Est-ce que je ne sais pas ce que je veux ?

De façon ultime ? Non –

Vivre ce lien unique avec la psychanalyse, en me passant de l’analyste.

Il ne me semble pas que je m’éloigne à aucun moment en aucun endroit de la psychanalyse, que je ne me sois éloignée d’elle à aucun moment en aucun endroit.

Ça ne peut pas être l’ultime vœu.

Peut-on vouloir ça ?

Que peut-on vouloir ?

Il peut s’agir de cela : vivre – aller se placer dans son feu. Se faire griller par elle. La psychanalyse en toaster. Est-ce ce que je vis ? C’est ce que je veux. Est-ce vivable ? Ça l’est du moment que beaucoup d’autres vies aient lien en même temps, car c’est là aussi que se tient la psychanalyse, dans la multiplicité des vies leurs superpositions. Hélas, vie trop en pensée. Ça a son coût, de pensées. Lourd. Excessif.  Heureusement la pensée est loin d’être la seule matière de la psychanalyse.

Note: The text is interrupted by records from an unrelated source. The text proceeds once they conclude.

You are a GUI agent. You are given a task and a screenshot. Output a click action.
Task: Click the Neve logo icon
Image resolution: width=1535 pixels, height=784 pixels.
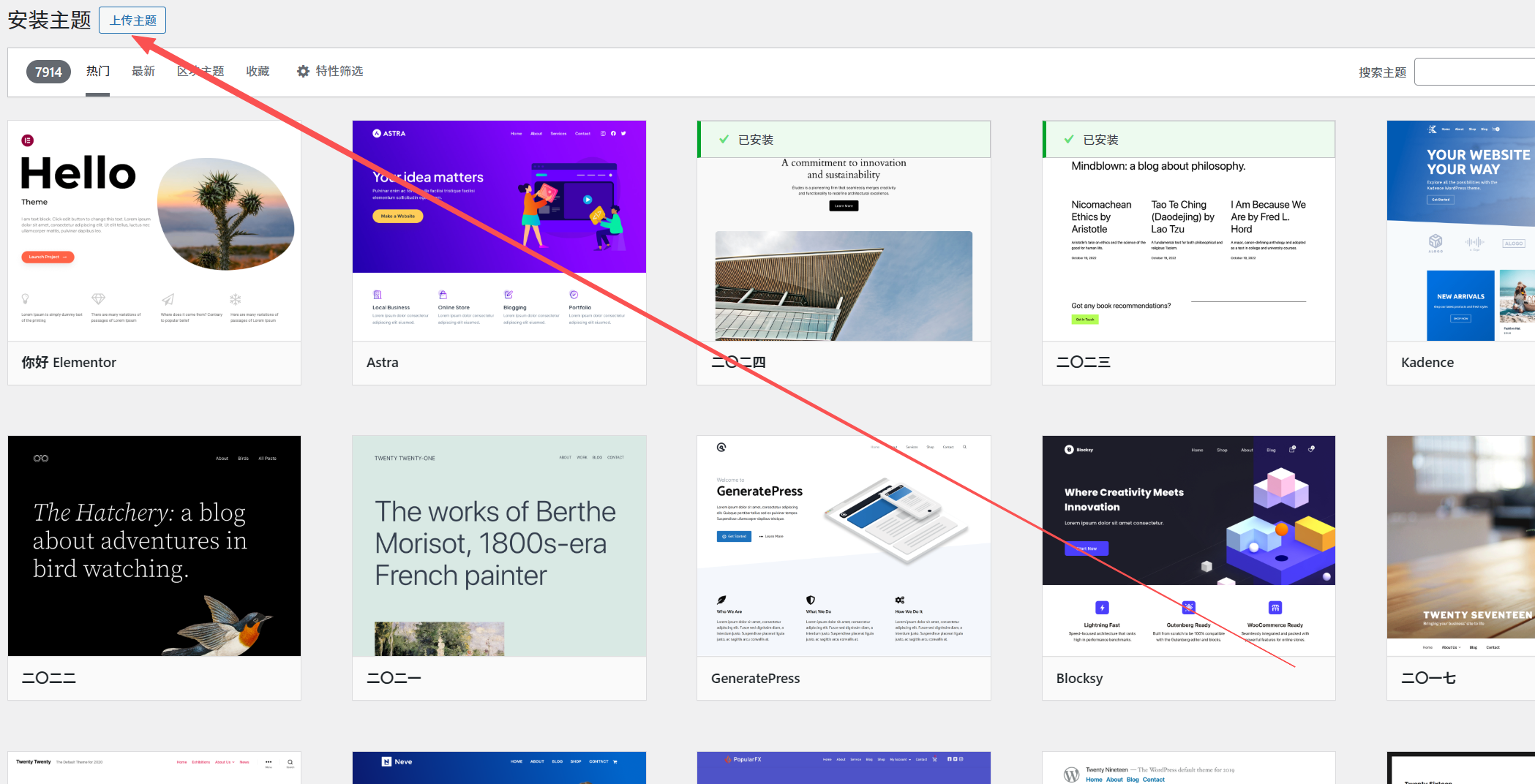[x=386, y=761]
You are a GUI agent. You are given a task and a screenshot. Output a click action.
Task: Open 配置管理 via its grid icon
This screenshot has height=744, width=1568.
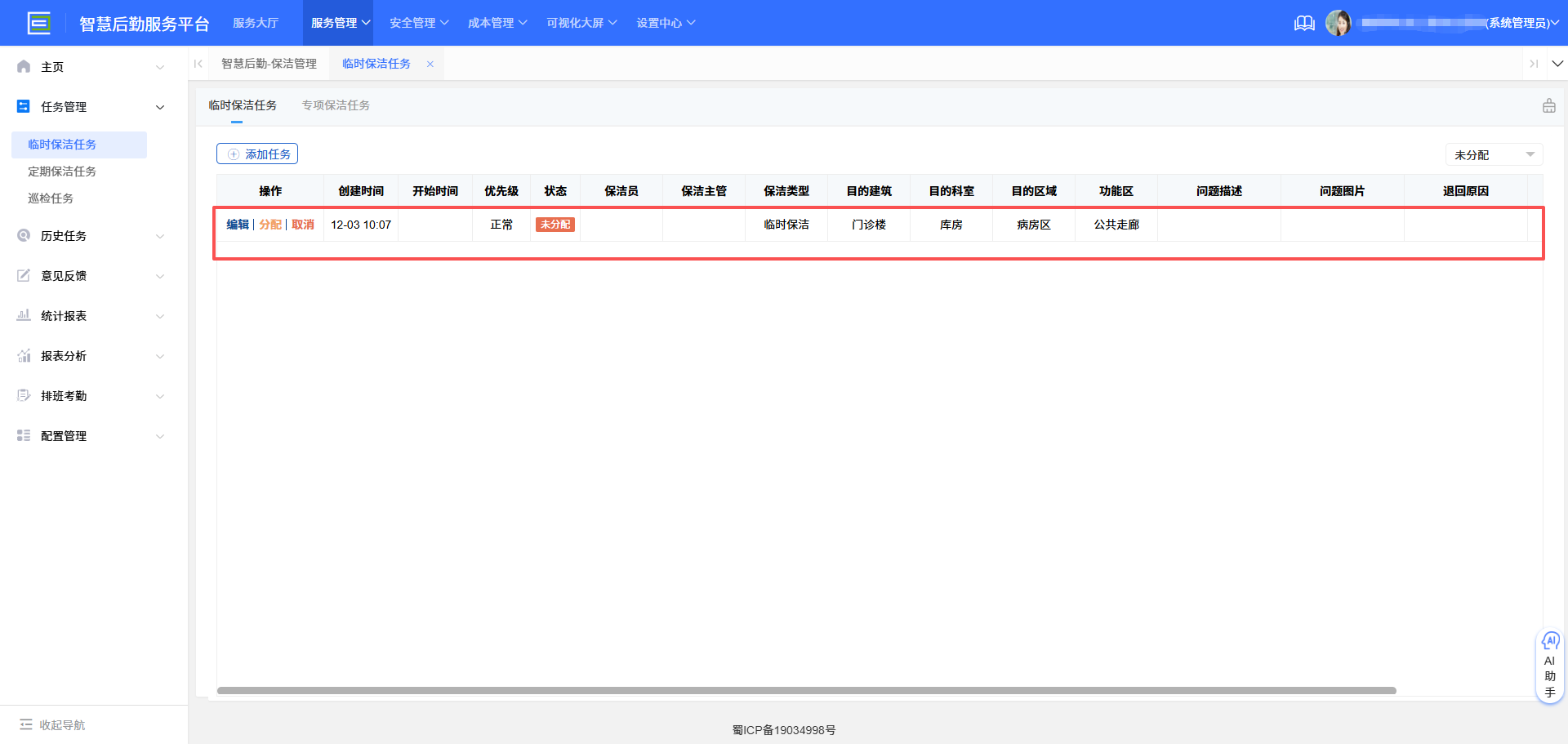point(23,435)
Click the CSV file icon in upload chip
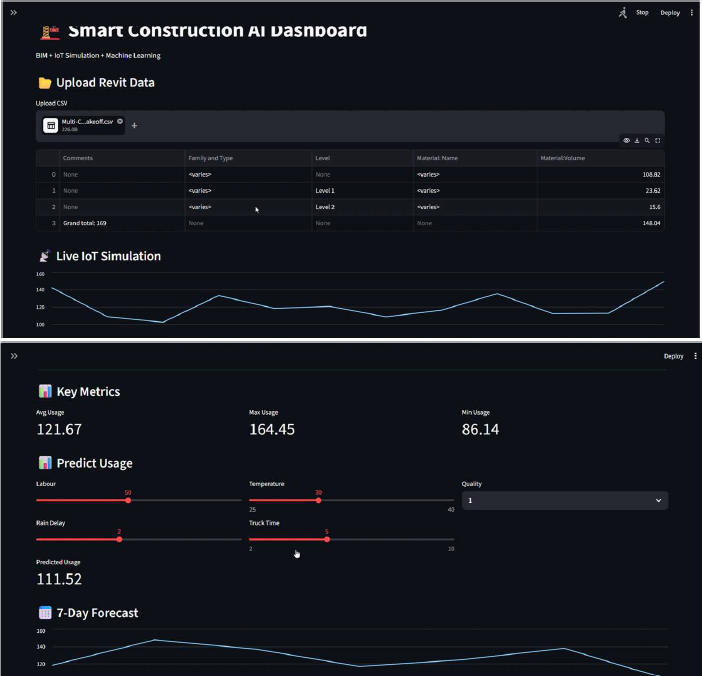The width and height of the screenshot is (702, 676). pos(50,125)
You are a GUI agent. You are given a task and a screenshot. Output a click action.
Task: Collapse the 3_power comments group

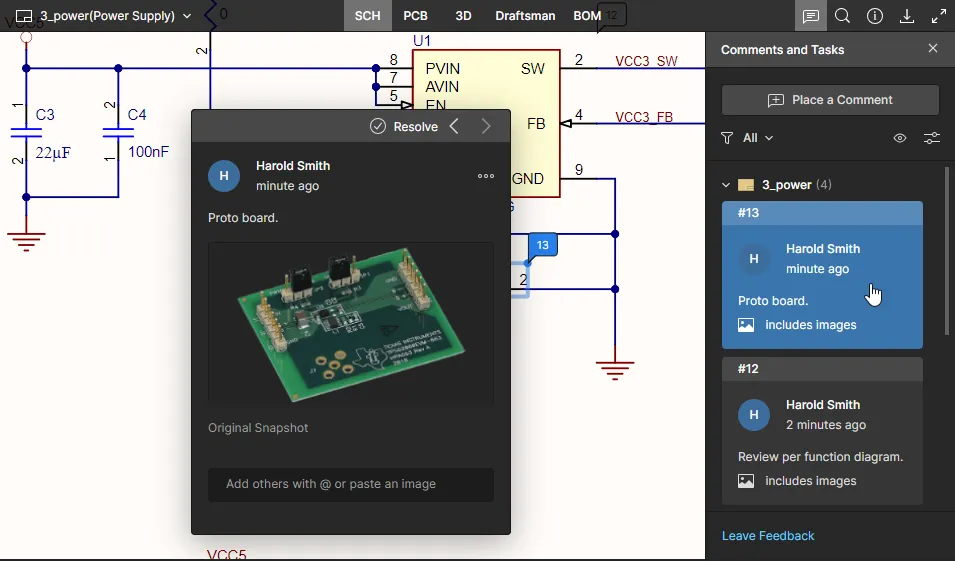coord(726,185)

Vivre la psychanalyse (à défaut d’en vivre…)

La psychanalyse est un lien à la vie, qui la scrute. Mais pas seulement.

Que veux-tu ? Vivre. Et cela est tout ? Je n’en sais pas plus. Qu’est-ce qu’écrire ? Un espace une voix une lettre mouvante.

La psychanalyse est un filtre à tout ce qui se perçoit. S’agit-il jamais que d’un filtre de mots ? de pensées ? Il est 9 heures : repos –stop.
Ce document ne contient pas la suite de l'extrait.